Other Days, Other Eyes
Review

The Glass That Remembers Everything You Did

Bob Shaw's slow glass — glass that delays the passage of light, so that a pane installed in a countryside window might, years later, replay that pastoral view in a city apartment — first appeared in his 1966 short story "Light of Other Days," one of the cleanest thought experiments in the genre's history. *Other Days, Other Eyes* is the novel-length expansion, and it is both more ambitious and more troubled than the original conceit. Shaw takes his beautiful, melancholy idea and does the responsible thing: he follows it into surveillance, weaponization, political assassination, and the slow erosion of private life. In 1972, this was speculative. In 2026, it reads like a user manual for the world we built without the glass.

The prescience is startling in its structural accuracy, even where the details diverge.
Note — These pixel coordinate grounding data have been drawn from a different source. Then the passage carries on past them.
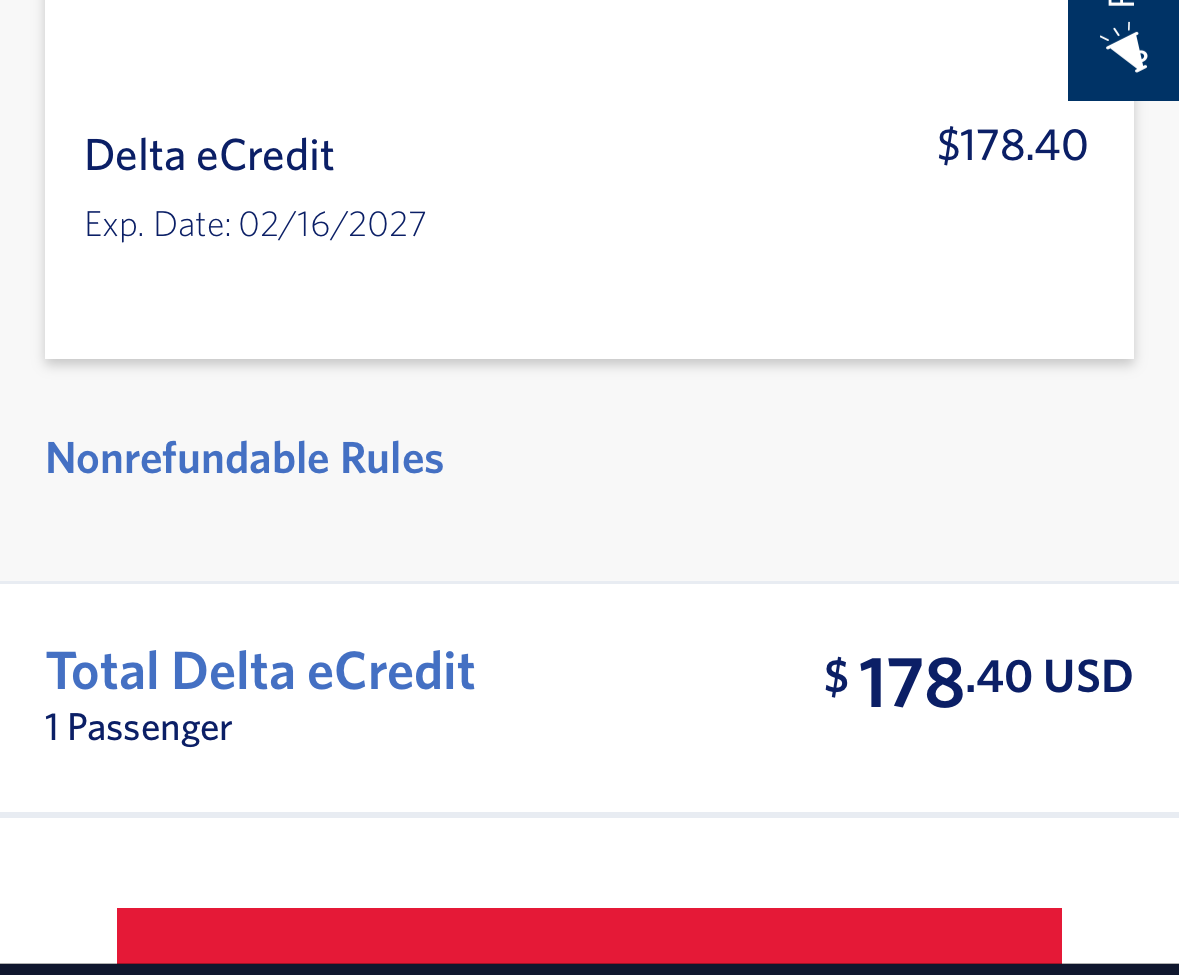This screenshot has height=975, width=1179.
Task: Click the 02/16/2027 expiration date value
Action: pyautogui.click(x=333, y=224)
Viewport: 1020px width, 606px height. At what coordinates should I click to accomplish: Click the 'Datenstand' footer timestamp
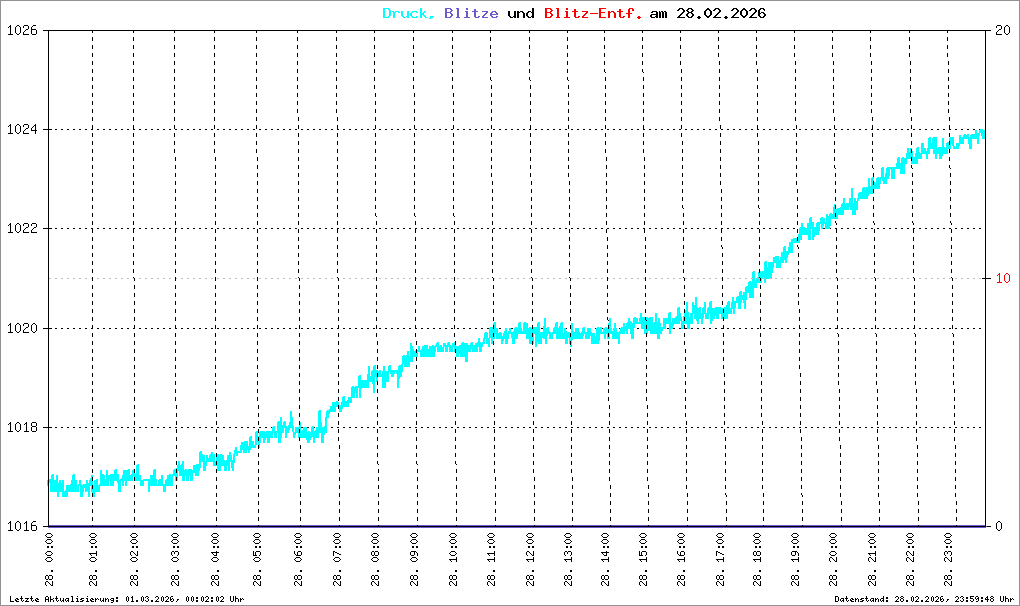click(x=924, y=599)
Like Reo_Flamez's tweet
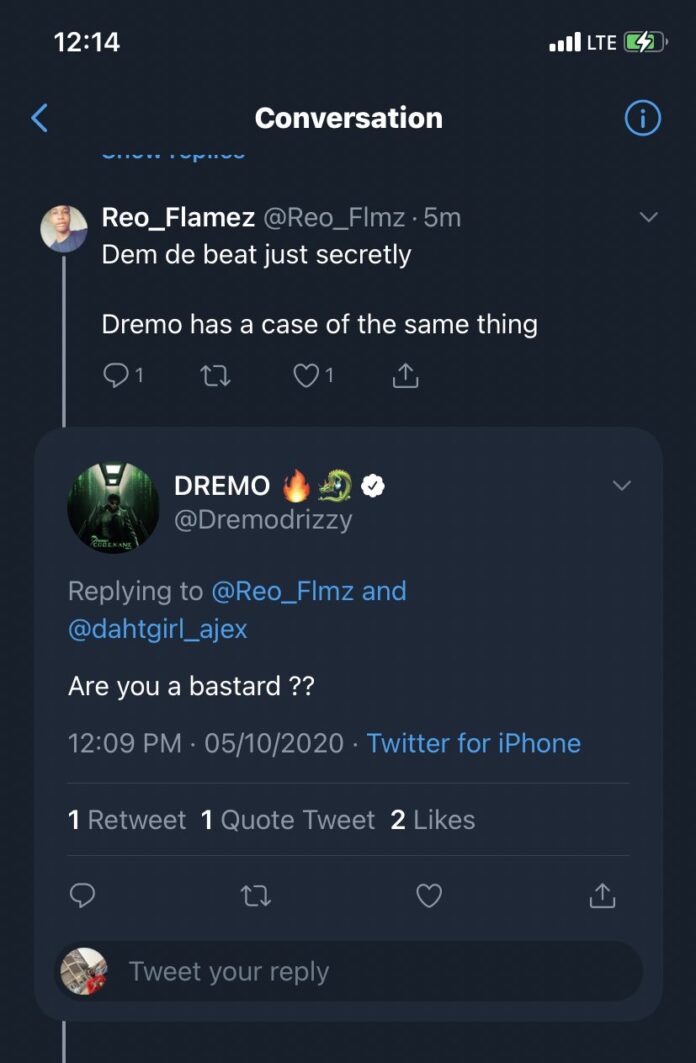Image resolution: width=696 pixels, height=1063 pixels. click(x=308, y=375)
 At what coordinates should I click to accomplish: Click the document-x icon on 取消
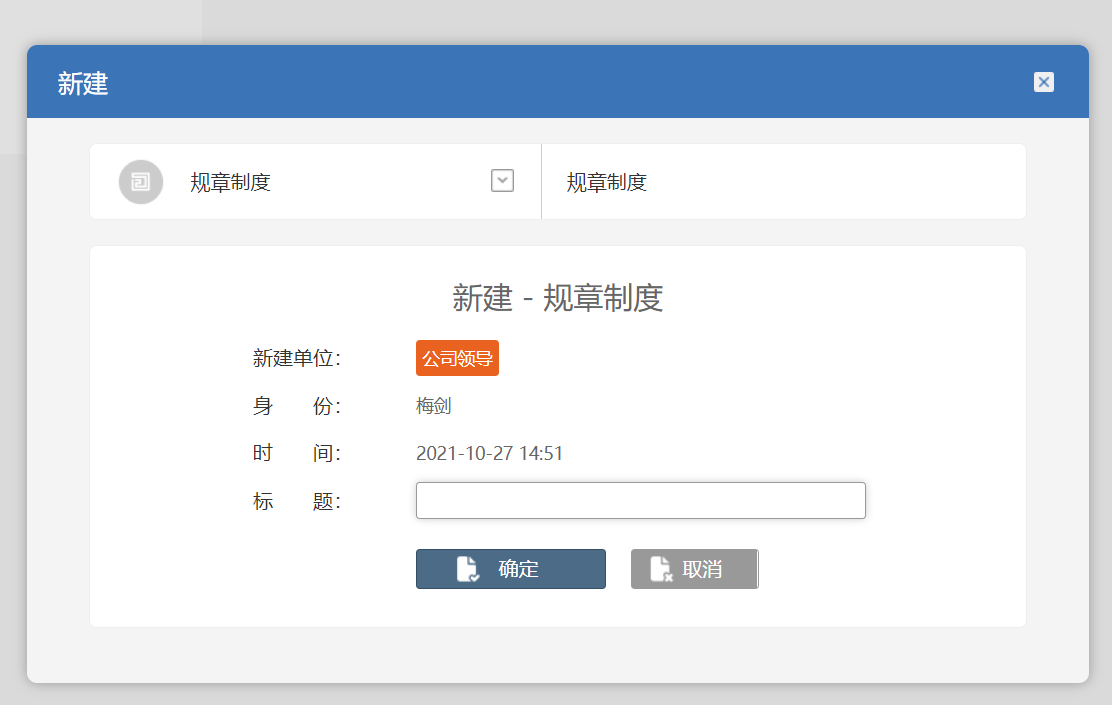point(660,569)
Shaw imagined a material that passively records everything light touches and can be triggered to release that information — essentially an ambient, always-on visual recording medium distributed through the built environment. We didn't get Retardite. We got Ring doorbells, dashcams, municipal CCTV networks, body-worn cameras, satellite imagery at sub-meter resolution, and smartphones in every pocket. Shaw's novel depicts a society where the expectation of privacy has been functionally destroyed not by malice but by the sheer ubiquity of a recording medium that people initially adopted for benign or even beautiful reasons. That trajectory — from aesthetic novelty to surveillance infrastructure — maps almost exactly onto the arc of the internet-connected camera. The detail about Retardite dust, particles of slow glass scattered to observe without visible apparatus, lands with particular force now that we live with devices small enough to be mistaken for lint. Shaw even grasps that the political class will simultaneously exploit and attempt to suppress these technologies: Senator Wescott is assassinated precisely because slow glass threatens to make certain secrets visible, and the cover-up involves destroying the glass itself. The parallel to modern battles over encrypted communications, leaked surveillance footage, and the selective deployment of body camera evidence is uncomfortably direct.
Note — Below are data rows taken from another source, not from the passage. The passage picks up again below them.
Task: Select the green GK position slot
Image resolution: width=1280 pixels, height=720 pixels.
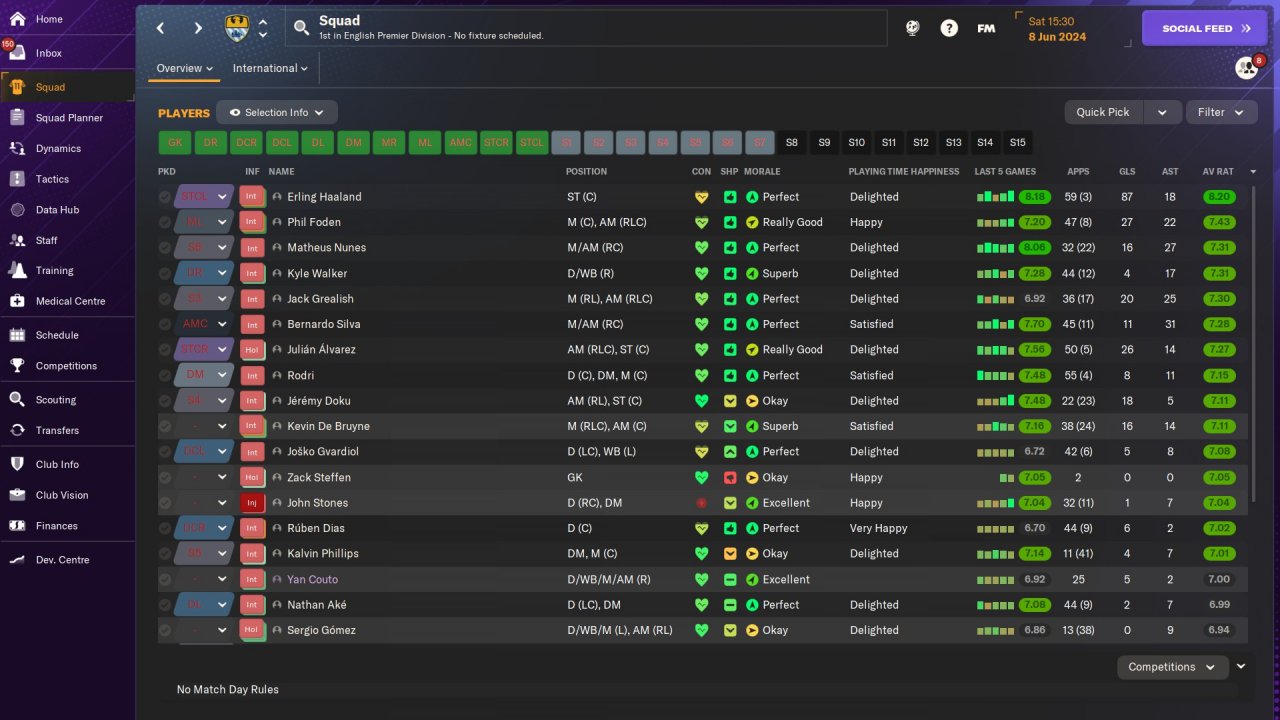Action: point(175,143)
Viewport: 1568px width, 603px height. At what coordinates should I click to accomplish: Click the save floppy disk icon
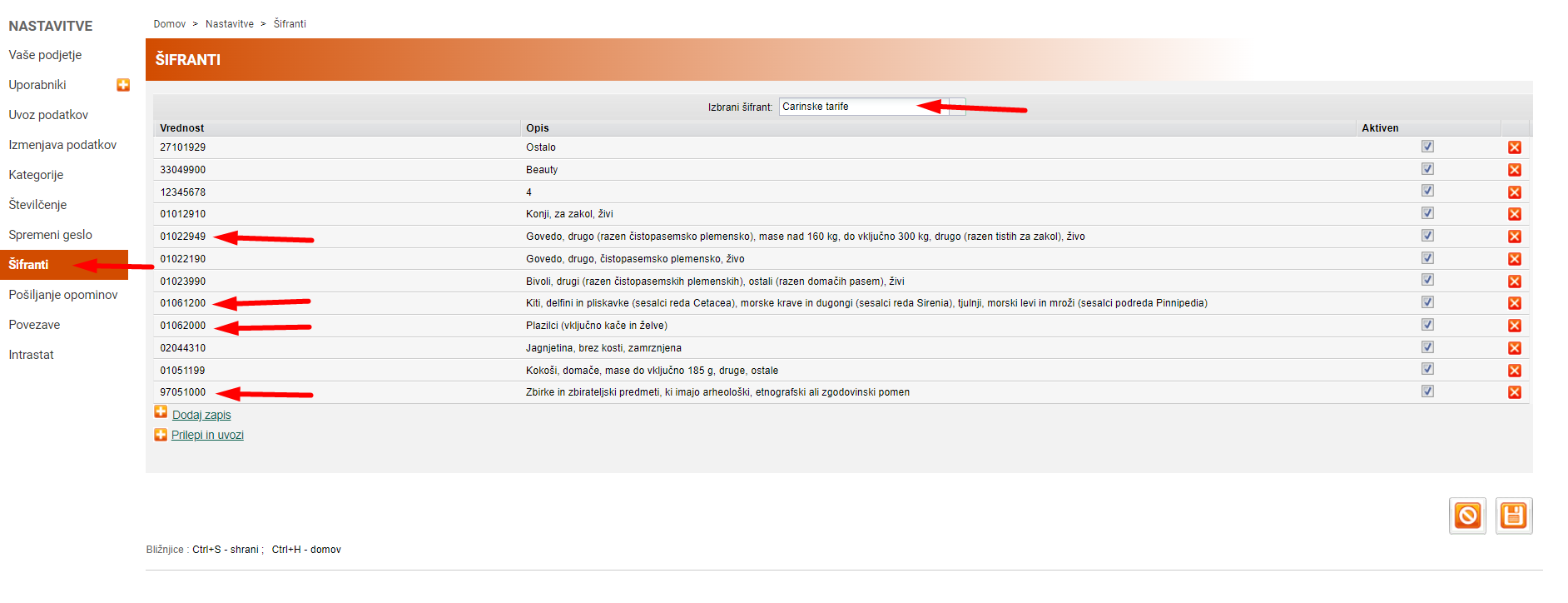pyautogui.click(x=1513, y=516)
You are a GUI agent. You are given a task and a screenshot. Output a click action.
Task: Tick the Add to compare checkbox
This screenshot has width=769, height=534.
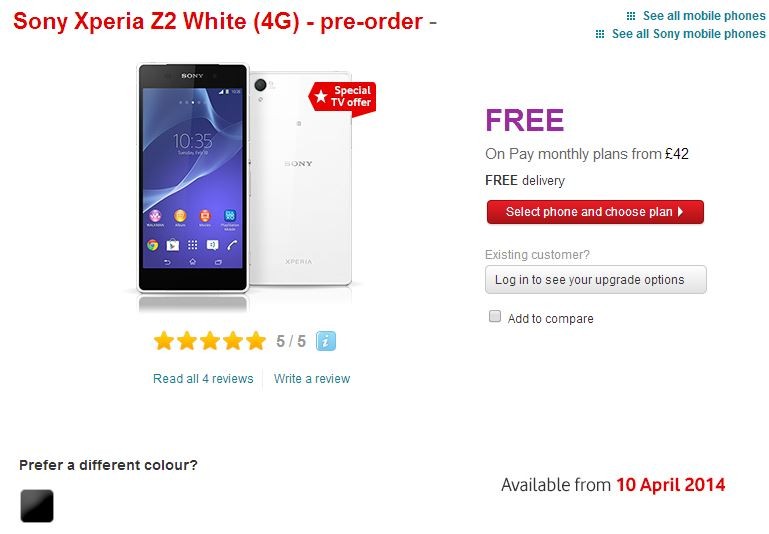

What Shaw could not imagine — and this is the era showing through — is the computational layer. His slow glass records, but it does not sort, search, correlate, or learn. There is no algorithm deciding which images matter. No facial recognition. No predictive model trained on the stored light. The terrifying thing about our actual surveillance infrastructure is not merely that it records but that it interprets, and Shaw's 1972 framework has no room for that second step. The novel also carries the period's assumptions about gender and domestic structure with a kind of unconscious fidelity: Esther Garrod is brave and long-suffering, Jane Wason is alluring and enigmatic, and neither woman exists except in relation to Garrod's needs and guilt. The marriage plot, meant to ground the technological speculation in human feeling, now reads as the weakest element — not because it's poorly written but because Shaw defaults to a model of domestic life where the wife's blindness becomes primarily a problem for the husband's conscience. The Pentagon scenes, the supersonic travel, the general Cold War architecture of the thriller elements all date the novel firmly, though not fatally.
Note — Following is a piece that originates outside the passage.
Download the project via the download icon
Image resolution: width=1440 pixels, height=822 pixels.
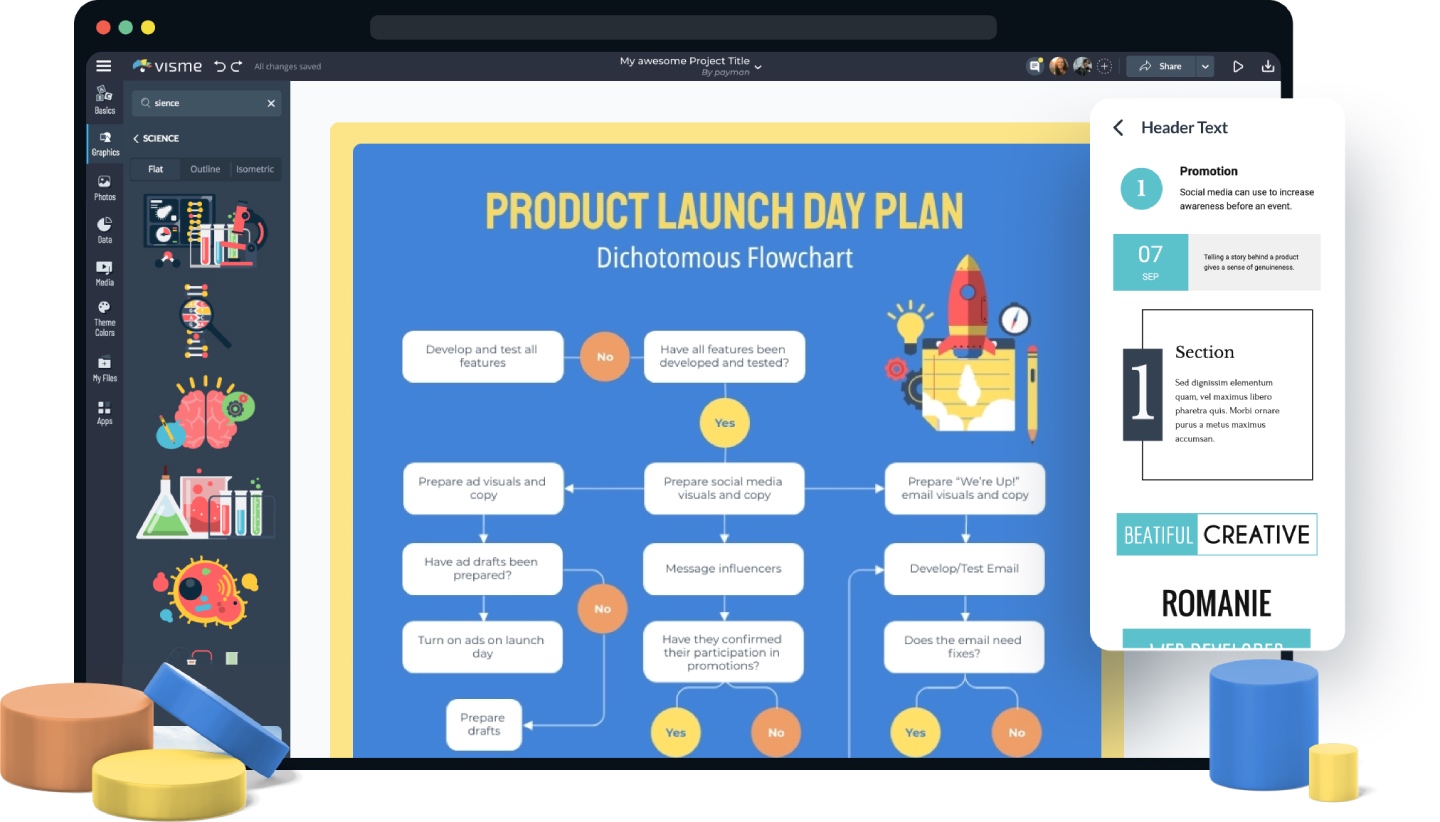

What hits hardest now is the novel's central emotional insight, which is also its most underexplored one: that a technology of perfect visual memory is not a gift but a trap. Esther's Retardite eye discs let her see, but only what happened yesterday. She navigates a world that has already moved on. This is not a bad metaphor for the experience of living inside algorithmic feeds that show you a curated past and call it the present. Shaw understood that delayed perception is still perception — it just makes you perpetually out of sync with the people around you. The scene where Esther offers Garrod one of her spare eye discs so she can see what he sees, one day late, is quietly devastating. It is an act of love structured as surveillance, or an act of surveillance structured as love, and Shaw has the decency not to resolve the ambiguity. In the larger conversation of science fiction's engagement with transparency and privacy — running from Zamyatin's glass walls through Orwell's telescreens to Eggers' *The Circle* — Shaw occupies an unusual position: he is the one who noticed that the recording medium doesn't need to be imposed by the state. It just needs to be beautiful enough that people install it in their own homes.

If slow glass existed today — passive, physical, requiring no electricity, no network, no corporation to operate it — would we find it more or less threatening than the surveillance apparatus we actually built, the one that requires all of those things and that we carry voluntarily in our pockets?